» THE PROBLEM: Rewrite these records, changing every occurrence of "This screenshot has" to "The image has" and leaving everything else untouched.

+++ EXCERPTED DATA

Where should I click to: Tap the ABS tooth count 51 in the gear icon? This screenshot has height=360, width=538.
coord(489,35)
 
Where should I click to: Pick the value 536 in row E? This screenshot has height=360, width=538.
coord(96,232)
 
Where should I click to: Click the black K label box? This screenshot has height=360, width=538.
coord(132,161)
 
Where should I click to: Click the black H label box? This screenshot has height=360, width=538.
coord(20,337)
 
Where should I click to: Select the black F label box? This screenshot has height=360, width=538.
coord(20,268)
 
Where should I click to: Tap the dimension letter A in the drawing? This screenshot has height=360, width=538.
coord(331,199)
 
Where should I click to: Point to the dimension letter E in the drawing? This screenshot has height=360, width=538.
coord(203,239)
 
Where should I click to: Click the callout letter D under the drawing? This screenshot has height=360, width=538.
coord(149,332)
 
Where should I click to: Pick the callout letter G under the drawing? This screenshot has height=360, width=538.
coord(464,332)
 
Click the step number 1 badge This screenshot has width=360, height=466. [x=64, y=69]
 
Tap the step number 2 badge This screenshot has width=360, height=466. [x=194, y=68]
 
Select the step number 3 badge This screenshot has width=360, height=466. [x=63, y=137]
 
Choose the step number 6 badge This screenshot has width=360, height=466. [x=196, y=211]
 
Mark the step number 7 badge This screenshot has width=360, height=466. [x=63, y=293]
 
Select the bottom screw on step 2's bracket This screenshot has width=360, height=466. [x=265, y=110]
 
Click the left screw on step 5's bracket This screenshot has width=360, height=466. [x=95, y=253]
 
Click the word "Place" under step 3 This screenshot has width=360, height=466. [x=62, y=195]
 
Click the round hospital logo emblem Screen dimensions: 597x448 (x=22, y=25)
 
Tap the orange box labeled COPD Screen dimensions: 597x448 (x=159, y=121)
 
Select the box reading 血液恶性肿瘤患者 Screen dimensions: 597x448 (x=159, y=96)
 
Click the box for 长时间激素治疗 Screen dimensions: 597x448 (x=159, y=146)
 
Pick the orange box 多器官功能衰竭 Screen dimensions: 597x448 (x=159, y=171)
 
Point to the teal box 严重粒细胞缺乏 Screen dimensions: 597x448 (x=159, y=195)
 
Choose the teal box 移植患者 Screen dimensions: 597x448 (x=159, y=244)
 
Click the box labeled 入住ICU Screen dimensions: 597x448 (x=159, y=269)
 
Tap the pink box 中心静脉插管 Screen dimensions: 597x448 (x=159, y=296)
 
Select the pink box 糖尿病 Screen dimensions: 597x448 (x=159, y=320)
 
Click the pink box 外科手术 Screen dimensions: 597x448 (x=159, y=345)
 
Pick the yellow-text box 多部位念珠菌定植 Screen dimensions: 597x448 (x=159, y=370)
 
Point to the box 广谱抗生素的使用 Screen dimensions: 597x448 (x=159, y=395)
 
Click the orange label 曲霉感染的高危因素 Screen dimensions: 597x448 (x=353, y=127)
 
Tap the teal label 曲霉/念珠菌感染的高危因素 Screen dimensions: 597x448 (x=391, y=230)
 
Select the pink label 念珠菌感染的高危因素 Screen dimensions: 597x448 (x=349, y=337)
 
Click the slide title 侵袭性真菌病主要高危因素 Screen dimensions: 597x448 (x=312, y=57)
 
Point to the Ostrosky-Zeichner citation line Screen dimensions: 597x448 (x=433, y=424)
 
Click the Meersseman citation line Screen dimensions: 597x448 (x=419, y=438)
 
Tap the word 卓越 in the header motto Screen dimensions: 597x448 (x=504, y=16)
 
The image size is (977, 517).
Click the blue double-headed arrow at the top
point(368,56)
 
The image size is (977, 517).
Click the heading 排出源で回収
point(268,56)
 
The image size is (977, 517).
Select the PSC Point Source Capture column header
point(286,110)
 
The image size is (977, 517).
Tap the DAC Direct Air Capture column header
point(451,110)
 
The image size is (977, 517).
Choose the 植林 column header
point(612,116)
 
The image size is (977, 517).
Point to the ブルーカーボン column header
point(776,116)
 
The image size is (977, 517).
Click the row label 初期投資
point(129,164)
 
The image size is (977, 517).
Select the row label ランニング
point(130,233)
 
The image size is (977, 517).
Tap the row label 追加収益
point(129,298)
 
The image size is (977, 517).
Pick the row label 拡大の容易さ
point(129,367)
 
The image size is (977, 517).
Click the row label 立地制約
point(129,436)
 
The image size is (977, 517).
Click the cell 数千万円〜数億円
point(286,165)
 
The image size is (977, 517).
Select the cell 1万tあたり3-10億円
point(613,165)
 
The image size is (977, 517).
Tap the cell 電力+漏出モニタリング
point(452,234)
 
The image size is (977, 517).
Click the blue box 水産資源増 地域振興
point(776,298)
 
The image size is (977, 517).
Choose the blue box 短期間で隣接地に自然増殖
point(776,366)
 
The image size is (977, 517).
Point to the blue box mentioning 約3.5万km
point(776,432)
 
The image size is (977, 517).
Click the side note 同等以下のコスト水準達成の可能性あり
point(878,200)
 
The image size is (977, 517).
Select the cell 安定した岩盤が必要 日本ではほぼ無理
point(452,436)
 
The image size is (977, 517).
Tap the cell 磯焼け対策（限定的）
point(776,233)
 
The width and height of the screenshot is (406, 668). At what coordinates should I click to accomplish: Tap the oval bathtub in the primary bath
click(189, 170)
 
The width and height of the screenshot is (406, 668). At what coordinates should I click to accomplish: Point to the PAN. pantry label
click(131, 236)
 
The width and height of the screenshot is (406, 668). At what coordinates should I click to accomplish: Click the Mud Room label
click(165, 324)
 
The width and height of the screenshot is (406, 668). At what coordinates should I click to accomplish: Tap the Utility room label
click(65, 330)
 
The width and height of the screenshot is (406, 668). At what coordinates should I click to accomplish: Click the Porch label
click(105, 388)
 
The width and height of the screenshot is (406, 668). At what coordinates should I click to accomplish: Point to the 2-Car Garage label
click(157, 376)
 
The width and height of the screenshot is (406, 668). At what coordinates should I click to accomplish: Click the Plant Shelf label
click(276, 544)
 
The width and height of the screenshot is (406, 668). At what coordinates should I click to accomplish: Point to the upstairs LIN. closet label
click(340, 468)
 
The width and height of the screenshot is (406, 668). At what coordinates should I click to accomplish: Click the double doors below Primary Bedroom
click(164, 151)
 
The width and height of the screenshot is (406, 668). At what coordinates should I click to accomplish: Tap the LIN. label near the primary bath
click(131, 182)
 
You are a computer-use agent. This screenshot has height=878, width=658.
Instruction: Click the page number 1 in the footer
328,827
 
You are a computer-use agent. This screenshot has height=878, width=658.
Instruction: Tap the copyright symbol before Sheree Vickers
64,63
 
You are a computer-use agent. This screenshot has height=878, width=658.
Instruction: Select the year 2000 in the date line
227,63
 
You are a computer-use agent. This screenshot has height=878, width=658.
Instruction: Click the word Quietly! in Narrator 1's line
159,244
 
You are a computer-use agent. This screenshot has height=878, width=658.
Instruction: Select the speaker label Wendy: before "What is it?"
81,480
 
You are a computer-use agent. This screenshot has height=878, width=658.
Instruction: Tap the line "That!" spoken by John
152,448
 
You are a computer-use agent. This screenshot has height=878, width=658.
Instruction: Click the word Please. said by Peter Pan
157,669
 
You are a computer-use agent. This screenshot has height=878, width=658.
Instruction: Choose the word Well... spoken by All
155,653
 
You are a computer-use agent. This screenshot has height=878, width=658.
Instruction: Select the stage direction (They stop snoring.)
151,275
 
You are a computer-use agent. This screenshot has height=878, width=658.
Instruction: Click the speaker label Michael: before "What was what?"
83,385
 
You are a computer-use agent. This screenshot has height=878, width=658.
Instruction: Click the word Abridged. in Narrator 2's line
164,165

++++++

» RESULT OF THIS EXERCISE:
Where should I click to: Tap the ABS tooth count 51 in the gear icon? The image has height=360, width=538.
coord(489,35)
 
Where should I click to: Pick the value 536 in row E? The image has height=360, width=538.
coord(96,232)
 
Where should I click to: Click the black K label box? The image has height=360, width=538.
coord(132,161)
 
Where should I click to: Click the black H label box? The image has height=360, width=538.
coord(20,337)
 
Where should I click to: Select the black F label box? The image has height=360, width=538.
coord(20,268)
 
Where should I click to: Tap the dimension letter A in the drawing? The image has height=360, width=538.
coord(331,199)
 
Where should I click to: Point to the dimension letter E in the drawing? The image has height=360, width=538.
coord(203,239)
 
Where should I click to: Click the callout letter D under the drawing? The image has height=360, width=538.
coord(149,332)
 
Where should I click to: Pick the callout letter G under the drawing? The image has height=360, width=538.
coord(464,332)
 
Click the step number 1 badge The image has width=360, height=466. [x=64, y=69]
 
Tap the step number 2 badge The image has width=360, height=466. [x=194, y=68]
 
Select the step number 3 badge The image has width=360, height=466. [x=63, y=137]
 
Choose the step number 6 badge The image has width=360, height=466. [x=196, y=211]
 
Mark the step number 7 badge The image has width=360, height=466. [x=63, y=293]
 
Select the bottom screw on step 2's bracket The image has width=360, height=466. [x=265, y=110]
 
Click the left screw on step 5's bracket The image has width=360, height=466. [x=95, y=253]
 
Click the word "Place" under step 3 The image has width=360, height=466. [x=62, y=195]
 
Click the round hospital logo emblem Screen dimensions: 597x448 (x=22, y=25)
 
Tap the orange box labeled COPD Screen dimensions: 597x448 (x=159, y=121)
 
Select the box reading 血液恶性肿瘤患者 Screen dimensions: 597x448 (x=159, y=96)
 
Click the box for 长时间激素治疗 Screen dimensions: 597x448 (x=159, y=146)
 
Pick the orange box 多器官功能衰竭 Screen dimensions: 597x448 (x=159, y=171)
 
Point to the teal box 严重粒细胞缺乏 Screen dimensions: 597x448 (x=159, y=195)
 
Choose the teal box 移植患者 Screen dimensions: 597x448 (x=159, y=244)
 
Click the box labeled 入住ICU Screen dimensions: 597x448 (x=159, y=269)
 
Tap the pink box 中心静脉插管 Screen dimensions: 597x448 (x=159, y=296)
 
Select the pink box 糖尿病 Screen dimensions: 597x448 (x=159, y=320)
 
Click the pink box 外科手术 Screen dimensions: 597x448 (x=159, y=345)
 
Pick the yellow-text box 多部位念珠菌定植 Screen dimensions: 597x448 (x=159, y=370)
 
Point to the box 广谱抗生素的使用 Screen dimensions: 597x448 (x=159, y=395)
 
Click the orange label 曲霉感染的高危因素 Screen dimensions: 597x448 (x=353, y=127)
 
Tap the teal label 曲霉/念珠菌感染的高危因素 Screen dimensions: 597x448 (x=391, y=230)
 
Select the pink label 念珠菌感染的高危因素 Screen dimensions: 597x448 (x=349, y=337)
 
Click the slide title 侵袭性真菌病主要高危因素 Screen dimensions: 597x448 (x=312, y=57)
 
Point to the Ostrosky-Zeichner citation line Screen dimensions: 597x448 (x=433, y=424)
 
Click the Meersseman citation line Screen dimensions: 597x448 (x=419, y=438)
 
Tap the word 卓越 in the header motto Screen dimensions: 597x448 (x=504, y=16)
 
The image size is (977, 517).
Click the blue double-headed arrow at the top
point(368,56)
 
The image size is (977, 517).
Click the heading 排出源で回収
point(268,56)
 
The image size is (977, 517).
Select the PSC Point Source Capture column header
point(286,110)
 
The image size is (977, 517).
Tap the DAC Direct Air Capture column header
point(451,110)
 
The image size is (977, 517).
Choose the 植林 column header
point(612,116)
 
The image size is (977, 517).
Point to the ブルーカーボン column header
point(776,116)
 
The image size is (977, 517).
Click the row label 初期投資
point(129,164)
 
The image size is (977, 517).
Select the row label ランニング
point(130,233)
 
The image size is (977, 517).
Tap the row label 追加収益
point(129,298)
 
The image size is (977, 517).
Pick the row label 拡大の容易さ
point(129,367)
 
The image size is (977, 517).
Click the row label 立地制約
point(129,436)
 
The image size is (977, 517).
Click the cell 数千万円〜数億円
point(286,165)
 
The image size is (977, 517).
Select the cell 1万tあたり3-10億円
point(613,165)
 
The image size is (977, 517).
Tap the cell 電力+漏出モニタリング
point(452,234)
 
The image size is (977, 517).
Click the blue box 水産資源増 地域振興
point(776,298)
 
The image size is (977, 517).
Choose the blue box 短期間で隣接地に自然増殖
point(776,366)
 
The image size is (977, 517).
Point to the blue box mentioning 約3.5万km
point(776,432)
 
The image size is (977, 517).
Click the side note 同等以下のコスト水準達成の可能性あり
point(878,200)
 
The image size is (977, 517).
Select the cell 安定した岩盤が必要 日本ではほぼ無理
point(452,436)
 
The image size is (977, 517).
Tap the cell 磯焼け対策（限定的）
point(776,233)
 
The width and height of the screenshot is (406, 668). At what coordinates should I click to accomplish: Tap the oval bathtub in the primary bath
click(189, 170)
 
The width and height of the screenshot is (406, 668). At what coordinates should I click to accomplish: Point to the PAN. pantry label
click(131, 236)
 
The width and height of the screenshot is (406, 668). At what coordinates should I click to accomplish: Click the Mud Room label
click(165, 324)
 
The width and height of the screenshot is (406, 668). At what coordinates should I click to accomplish: Tap the Utility room label
click(65, 330)
 
The width and height of the screenshot is (406, 668). At what coordinates should I click to accomplish: Click the Porch label
click(105, 388)
 
The width and height of the screenshot is (406, 668). At what coordinates should I click to accomplish: Point to the 2-Car Garage label
click(157, 376)
 
The width and height of the screenshot is (406, 668). At what coordinates should I click to accomplish: Click the Plant Shelf label
click(276, 544)
 
The width and height of the screenshot is (406, 668). At what coordinates should I click to accomplish: Point to the upstairs LIN. closet label
click(340, 468)
 
The width and height of the screenshot is (406, 668). At what coordinates should I click to accomplish: Click the double doors below Primary Bedroom
click(164, 151)
 
The width and height of the screenshot is (406, 668). At what coordinates should I click to accomplish: Tap the LIN. label near the primary bath
click(131, 182)
 
You are a computer-use agent. The image has height=878, width=658.
Instruction: Click the page number 1 in the footer
328,827
 
You are a computer-use agent. The image has height=878, width=658.
Instruction: Tap the copyright symbol before Sheree Vickers
64,63
 
You are a computer-use agent. The image has height=878, width=658.
Instruction: Select the year 2000 in the date line
227,63
 
You are a computer-use agent. The image has height=878, width=658.
Instruction: Click the word Quietly! in Narrator 1's line
159,244
 
You are a computer-use agent. The image has height=878, width=658.
Instruction: Select the speaker label Wendy: before "What is it?"
81,480
 
You are a computer-use agent. The image has height=878, width=658.
Instruction: Tap the line "That!" spoken by John
152,448
 
You are a computer-use agent. The image has height=878, width=658.
Instruction: Click the word Please. said by Peter Pan
157,669
 
You are a computer-use agent. The image has height=878, width=658.
Instruction: Choose the word Well... spoken by All
155,653
 
You are a computer-use agent. The image has height=878, width=658.
Instruction: Select the stage direction (They stop snoring.)
151,275
 
You are a computer-use agent. The image has height=878, width=658.
Instruction: Click the speaker label Michael: before "What was what?"
83,385
 
You are a computer-use agent. The image has height=878, width=658.
Instruction: Click the word Abridged. in Narrator 2's line
164,165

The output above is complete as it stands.